Bits of Status

It was a good week. A red-letter week.

  1. My son returned to college. I am so excited for him, and everything he is learning. I am even more excited for the man he is becoming: responsible, diligent, imaginative, exploring, compassionate. I miss him already.
  2. I shipped Seder plates this week to a new customer — a nerve-wracking experience. Making something is such right-brain process — measuring, improving, analyzing. But to ship something — to fire your internal engineer and unleash the salesman — is wrenching. And exciting.

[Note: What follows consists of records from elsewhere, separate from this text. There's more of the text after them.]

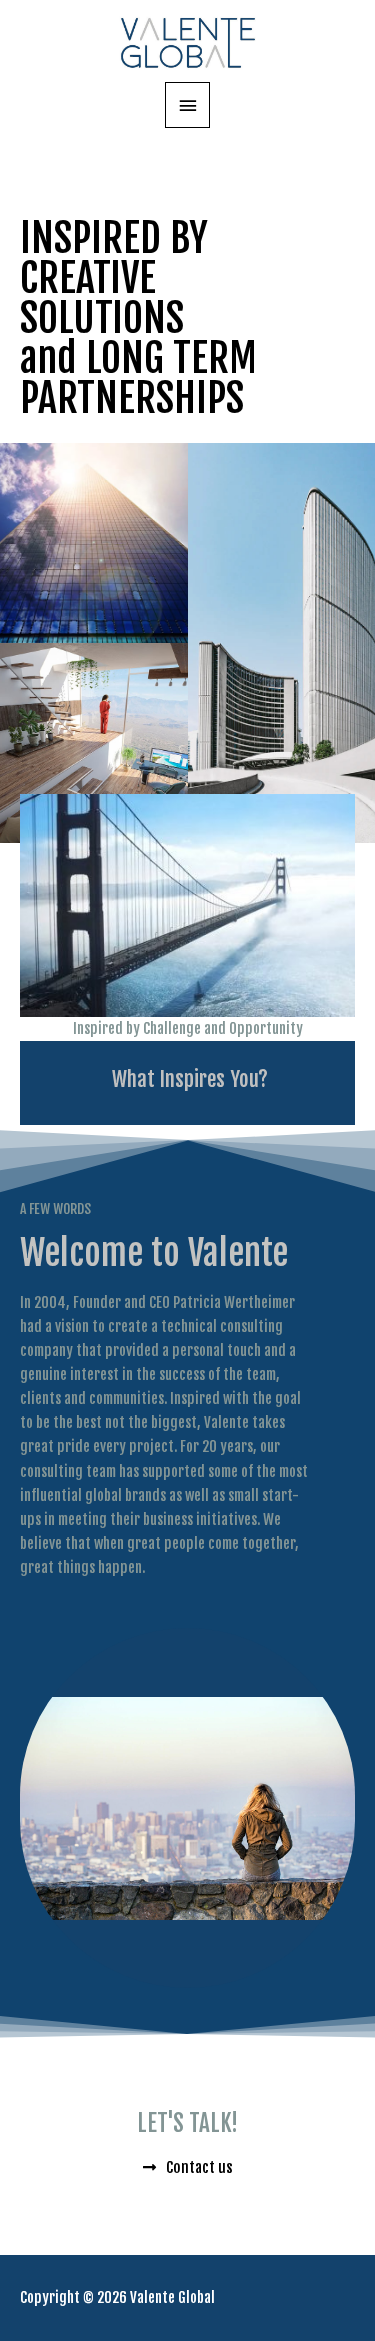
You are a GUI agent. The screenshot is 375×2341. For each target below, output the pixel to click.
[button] (187, 1079)
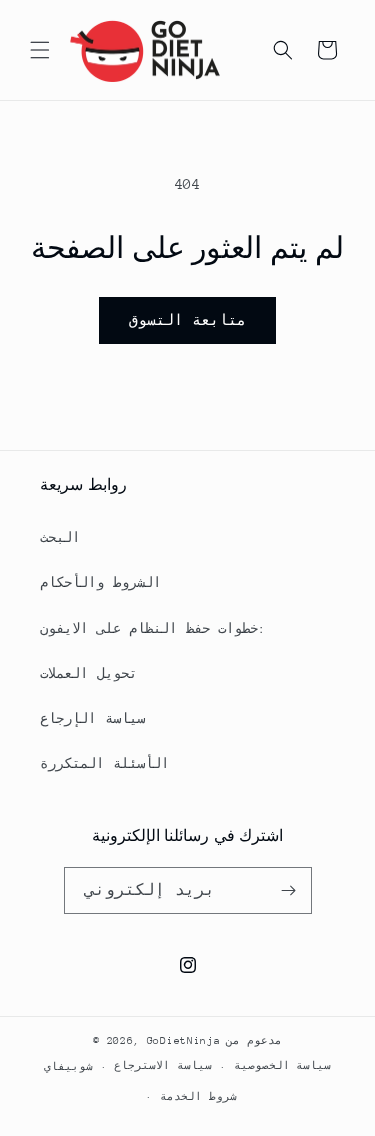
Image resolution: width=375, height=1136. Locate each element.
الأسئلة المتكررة (104, 763)
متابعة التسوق (187, 320)
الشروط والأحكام (100, 582)
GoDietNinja (184, 1041)
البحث (60, 537)
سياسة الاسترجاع (163, 1066)
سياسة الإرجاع (92, 718)
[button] (40, 50)
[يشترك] (289, 890)
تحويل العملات (88, 673)
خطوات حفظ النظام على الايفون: (153, 628)
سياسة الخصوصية (283, 1066)
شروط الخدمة (198, 1097)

  3. I cut some two 11″ plates using newly measured, un-calibrated joint settings. The surface finish of the plates didn’t improve as much as I had hoped, but it seemed as if there was less sanding required. Surprisingly though, the size was wrong. The plate I made was roughly 1/4″ short of the 11″ radius, for an error of about 2%. Since the newly measured joint positions are close, even though not yet calibrated to a finer accuracy, that much error must be coming from something else. What if the actuators lead-screw pitch that is wrong? The lead-screw specification is 13/16″ per turn, with an accuracy of 0.004″/foot, so I didn’t consider that as an error source. But, if anywhere in the software I have used five turns per inch as the screw rate, then I would be off by about that amount in the right direction.
    • It is now after Shabbat, and I checked… the screw rate looks correct.
    • I checked the specifications, and they clearly show 13/64″ screw advance per turn.
    • I measure the ball screws which I purchased per that spec, and the screw advance is clearly 1/5″ per turn. When I measured over 6″, the number of threads was 30, not 29.5. I could be off by 0.010 over the six inches, but I am not off by 0.100.
    • Can I believe that the spec is wrong? Did it change between when I purchased the screws and now?
    • News groups on the net point to several references that the McMaster Carr listings have converted to the nearest 1/64th of an inch, making 13/64 be an approximate measure. Why they combine that with an accuracy spec of +/-0.004″/ft I don’t understand.
    • This explains why my earlier calibration numbers had moved the joint positions to be so distant. The calibration process may have tried to correct the scale error by moving the joints.